Concluons en laissant la plume à Châteaubriand qui connaissait fort bien celui qu’il n’hésite pas à qualifier de despote soucieux de bâillonner toute « pensée » pour n’entendre que des louanges. De là cette conséquence : lui au pouvoir, « la vérité disparut. » « Les qualités de Napoléon sont si adultérées dans les gazettes, les brochures, les vers, et jusque dans les chansons envahies de l’impérialisme, que ces qualités sont complètement méconnaissables. Tout ce qu’on prête de touchant à Bonaparte (…) sont des billevesées que démentent les actions de sa vie. (…) Domination personnifiée, il était sec ; cette frigidité faisait antidote à son imagination ardente, il ne trouvait point en lui de parole, il n’y trouvait qu’un fait, et un fait prêt à s’irriter de la plus petite indépendance : un moucheron qui volait sans son ordre était à ses yeux un insecte révolté. (…) Bonaparte, comme la race des princes, n’a voulu et n’a cherché que l’arbitraire. (…) La Révolution, qui était la nourrice de Napoléon, ne tarda pas à lui apparaître comme une ennemie ; il ne cessa de la battre.[6] » Admirable et digne d’un hommage national ?

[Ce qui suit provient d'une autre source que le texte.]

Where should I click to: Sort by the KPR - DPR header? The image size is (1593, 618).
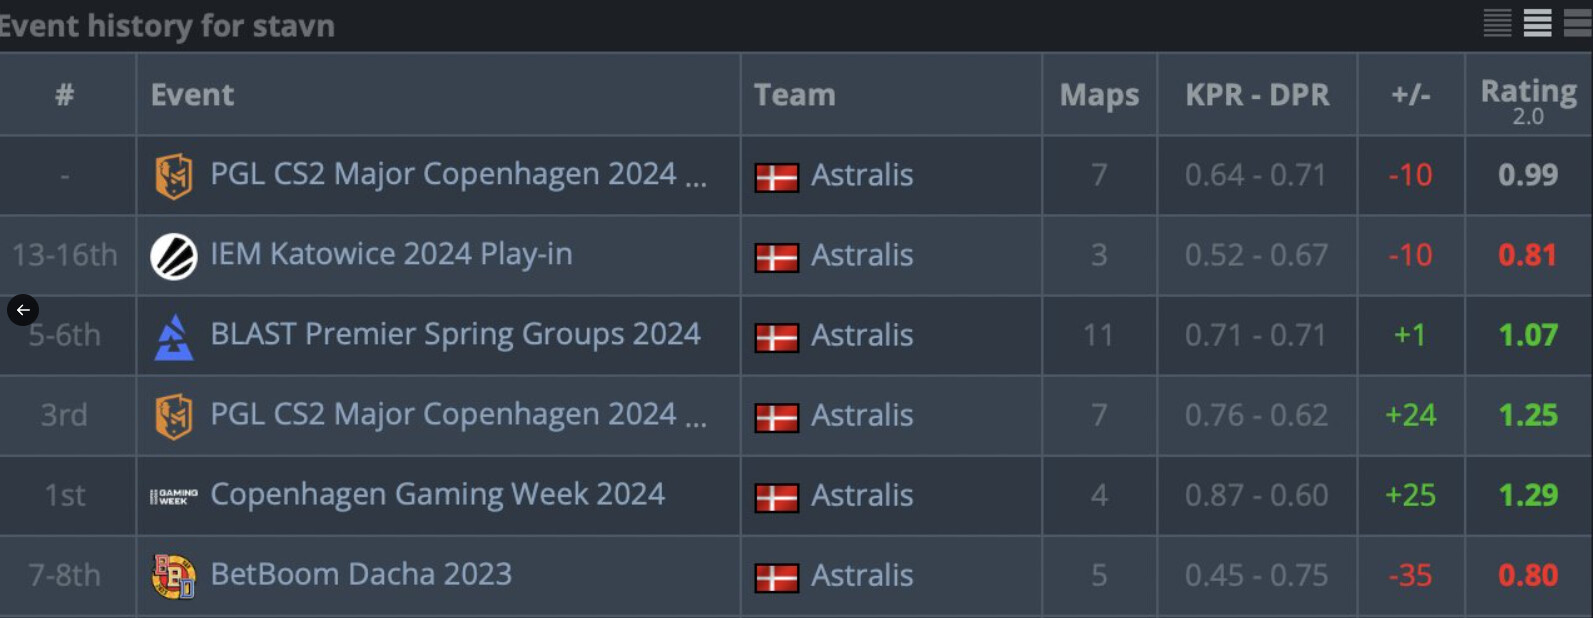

Il est des honneurs accordés à certains personnages qui déshonorent celles et ceux qui les rendent. C’est le cas des cérémonies qui s’annoncent.

Le Cour Grandmaison, universitaire. Derniers ouvrages parus : « Ennemis mortels ». Représentations de l’islam et politiques musulmanes en France à l’époque coloniale, La Découverte, 2019 et, avec O. Slaouti (dir.), Racismes de France, La Découverte, 2020.

 

[1]. Voir L. Sala-Molins, Esclavage et réparation. Les lumières des capucins et les lueurs des pharisiens, Paris, Lignes, 2014, et les textes du XVIIèmesiècle présentés et analysés dans cet ouvrage.

[2]. F. Furet ; «  Bonaparte » in Dictionnaire critique de la Révolution française, sous la dir. de F. Furet et M. Ozouf, Paris, Flammarion, 1988, p. 225.

[3]. J-L. Halpérin, « Code civil. » in Dictionnaire de la culture juridique, sous la dir. de D. Alland et St. Rials, Paris, PUF, 2014, p. 203. 

[4]. G. Romme, « Les Droits de l’homme n’appartiennent pas qu’aux hommes. » in Paroles d’hommes (1790-1793), présentées par E. Badinter, Paris, P.O.L, 1989, p. 136. (Souligné par nous.)

[5]. V. Schœlcher, Esclavage et colonisation, Paris, PUF, 2007, p. 154. Rappelons que le décret d’abolition du 27 avril 1848 prévoit une peine exemplaire et infâmante – art. 8 – puisque « toute infraction aux dispositions » dudit décret, « entraînera la perte de la qualité de citoyens français. »

[6]. Chateaubriand, « Caractère de Bonaparte. » in Mémoires d’outre-tombe, Paris, Le Livre de Poche, 2003, tome 1, Livre 25, chap. 6, pp. 1222, 1223 et 1225.